Dans une déclaration écrite distribuée à la presse le 26 décembre, le ministre des AE, M. Mohamed Salem ould Salek, a qualifié les propos exprimés par le ministre des AE marocain, de «provocation» qui «vise à donner de fausses assurances aux organisateurs du Rallye» et surtout à les «impliquer à reconnaître l'occupation coloniale du territoire sahraoui».

Le ministre marocain des AE avait déclaré le 25 décembre à l'AFP que le Maroc «défendra son intégrité territoriale» en réaction au communiqué publié le 22 décembre, dans lequel le FRONT POLISARIO avait averti que l'armée sahraouie reprendra ses activités militaires si le Rallye franchit la fontière sahraouie.

Pour M. Ould Salek, «ce discours nostalgique des frontières mouvantes du Maroc» n'a pas de fondement juridique, rappelant que le verdict exprimé en 1975 par la Cour Internationale de Justice ne reconnaît pas l'existence de liens de souveraineté entre le Sahara Occiddental et le Maroc.

En plus, la question du Sahara Occidental est une question de «décolonisation», qui ne peut être résolue «sans l'exercice par le peuple sahraoui de son droit inaliénable à l'autodétermination et à l'indépendance», ajoutant que la communauté internationale n'a jamais reconnu au Maroc sa souveraineté sur le Sahara Ocidental. Selon M. Ould Salek, le ministre marocain «revient à la langue de l'intransigeance et à l'aventure, qui a coûté très cher au Maroc». En optant ainsi pour «la conflagration», pour couvrir son «échec dans sa politique interne», le gouvernement de Rabat a adopté «une attitude irresponsable et lourde de conséquences», a-t-il averti.

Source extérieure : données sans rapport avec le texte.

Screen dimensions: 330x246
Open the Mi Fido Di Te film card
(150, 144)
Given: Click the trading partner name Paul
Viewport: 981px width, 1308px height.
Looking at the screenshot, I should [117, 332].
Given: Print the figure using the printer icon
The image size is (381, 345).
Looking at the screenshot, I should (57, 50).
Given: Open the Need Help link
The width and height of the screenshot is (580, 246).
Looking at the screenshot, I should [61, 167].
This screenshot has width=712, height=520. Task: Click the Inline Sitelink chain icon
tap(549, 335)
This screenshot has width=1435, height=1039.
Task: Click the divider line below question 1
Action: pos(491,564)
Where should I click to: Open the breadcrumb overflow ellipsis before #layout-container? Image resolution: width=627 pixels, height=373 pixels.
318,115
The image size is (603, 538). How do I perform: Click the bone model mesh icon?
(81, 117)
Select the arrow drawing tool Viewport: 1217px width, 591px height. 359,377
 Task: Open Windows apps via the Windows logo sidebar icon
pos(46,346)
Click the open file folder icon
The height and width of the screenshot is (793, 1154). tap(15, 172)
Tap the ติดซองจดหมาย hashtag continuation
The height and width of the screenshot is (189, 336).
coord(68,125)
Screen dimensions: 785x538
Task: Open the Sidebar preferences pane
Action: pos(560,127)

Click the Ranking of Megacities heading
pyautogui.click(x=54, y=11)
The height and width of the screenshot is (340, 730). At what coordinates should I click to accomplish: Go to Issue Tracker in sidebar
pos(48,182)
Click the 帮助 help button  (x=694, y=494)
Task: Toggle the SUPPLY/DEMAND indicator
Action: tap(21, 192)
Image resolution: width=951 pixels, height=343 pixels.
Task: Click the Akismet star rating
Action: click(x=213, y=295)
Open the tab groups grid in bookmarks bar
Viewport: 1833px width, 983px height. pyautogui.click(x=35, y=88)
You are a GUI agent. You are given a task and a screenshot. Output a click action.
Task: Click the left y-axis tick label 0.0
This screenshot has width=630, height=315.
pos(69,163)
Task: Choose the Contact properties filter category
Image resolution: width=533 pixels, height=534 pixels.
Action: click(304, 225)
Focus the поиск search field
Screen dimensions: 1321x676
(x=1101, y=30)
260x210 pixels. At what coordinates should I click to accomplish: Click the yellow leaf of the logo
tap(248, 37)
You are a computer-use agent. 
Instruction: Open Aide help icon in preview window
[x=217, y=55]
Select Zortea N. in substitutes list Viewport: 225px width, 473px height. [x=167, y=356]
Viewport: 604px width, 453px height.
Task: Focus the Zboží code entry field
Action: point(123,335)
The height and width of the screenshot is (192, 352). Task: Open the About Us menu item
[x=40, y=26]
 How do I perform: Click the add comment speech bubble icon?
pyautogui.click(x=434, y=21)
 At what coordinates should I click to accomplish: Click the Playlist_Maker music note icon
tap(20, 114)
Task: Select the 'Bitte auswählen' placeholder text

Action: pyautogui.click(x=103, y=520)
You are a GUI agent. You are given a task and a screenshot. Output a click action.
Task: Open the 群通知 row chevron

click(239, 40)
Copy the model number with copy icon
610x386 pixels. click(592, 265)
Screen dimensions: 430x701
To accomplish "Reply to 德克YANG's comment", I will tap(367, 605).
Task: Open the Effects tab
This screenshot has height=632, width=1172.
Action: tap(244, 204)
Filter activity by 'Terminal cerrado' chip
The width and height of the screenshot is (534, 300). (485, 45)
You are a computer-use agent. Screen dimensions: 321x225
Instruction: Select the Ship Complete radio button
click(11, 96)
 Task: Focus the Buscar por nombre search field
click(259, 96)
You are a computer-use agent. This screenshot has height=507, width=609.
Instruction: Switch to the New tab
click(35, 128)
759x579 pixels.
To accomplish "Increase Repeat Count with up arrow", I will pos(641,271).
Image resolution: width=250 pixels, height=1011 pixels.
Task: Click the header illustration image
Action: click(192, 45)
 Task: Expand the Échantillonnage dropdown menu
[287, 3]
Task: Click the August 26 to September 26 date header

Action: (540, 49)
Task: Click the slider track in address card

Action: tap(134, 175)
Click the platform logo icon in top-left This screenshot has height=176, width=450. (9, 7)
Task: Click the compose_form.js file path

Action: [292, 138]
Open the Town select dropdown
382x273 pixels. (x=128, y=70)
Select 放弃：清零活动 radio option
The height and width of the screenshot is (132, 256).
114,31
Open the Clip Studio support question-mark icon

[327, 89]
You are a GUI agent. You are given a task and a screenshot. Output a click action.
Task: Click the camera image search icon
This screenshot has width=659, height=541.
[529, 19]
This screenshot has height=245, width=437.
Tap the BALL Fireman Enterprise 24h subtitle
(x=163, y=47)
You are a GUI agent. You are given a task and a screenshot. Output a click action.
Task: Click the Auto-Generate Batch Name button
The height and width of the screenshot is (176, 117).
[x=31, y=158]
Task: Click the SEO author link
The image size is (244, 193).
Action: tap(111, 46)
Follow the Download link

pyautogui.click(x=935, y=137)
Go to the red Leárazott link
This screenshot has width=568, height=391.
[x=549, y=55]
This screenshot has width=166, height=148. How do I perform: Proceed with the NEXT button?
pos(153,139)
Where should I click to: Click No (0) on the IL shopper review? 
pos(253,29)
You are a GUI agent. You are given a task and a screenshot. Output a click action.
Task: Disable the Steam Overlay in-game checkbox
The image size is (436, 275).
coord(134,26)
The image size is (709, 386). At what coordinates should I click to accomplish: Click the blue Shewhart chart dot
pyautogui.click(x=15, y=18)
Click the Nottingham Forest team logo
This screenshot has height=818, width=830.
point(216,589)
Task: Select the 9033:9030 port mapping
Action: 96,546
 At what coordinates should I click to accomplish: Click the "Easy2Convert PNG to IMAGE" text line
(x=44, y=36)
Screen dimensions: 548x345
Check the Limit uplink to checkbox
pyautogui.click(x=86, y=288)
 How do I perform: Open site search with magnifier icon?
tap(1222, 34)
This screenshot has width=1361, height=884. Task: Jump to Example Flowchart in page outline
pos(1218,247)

Le ministre a par ailleurs rappelé que le Maroc «endosse l'entière responsabilité du blocage du processus de paix au Sahara Occidental, ainsi que les conséquences d'une rupture du cessez-le-feu, et s'arroge désormais, au nom de son peuple, le droit de «relever le défi et de défendre ses droits par tous les moyens dont il dispose».

Le FRONT POLISARIO avait fait assumer au Maroc la responsabilité d'une rupture du cessez-le-feu, et a annoncé qu'il se considérera libéré de tout engagement vis-à-vis de la trêve en vigueur et, par conséquent, reprendra ses activités militaires, en légitime défense, le jour même où le Rallye franchira la frontière marocco-sahraouie.

Les organisateurs de cette 24ème édition du Rallye, qui prendra son départ le 1er janvier à Paris, ont prévu un itinéraire passant par le Maroc, la RASD, la Mauritanie, le Mali et le Sénégal. La frontière entre le Maroc et la RASD doit être traversée le 7 janvier dans l'étape Goulimine-Smara.

Une date fatidique pour tout le processus référendaire au Sahara Occidental, qui repose sur un plan de règlement onusien accepté et signé par les deux parties, et que le Maroc a bloqué à la suite de la publication du corps électoral des Sahraouis habilités à voter, qui exclut plusieurs milliers de postulants présentés par le Maroc, ne répondant pas aux critères d'identification établis par l'ONU, rappelle-t-on (SPS).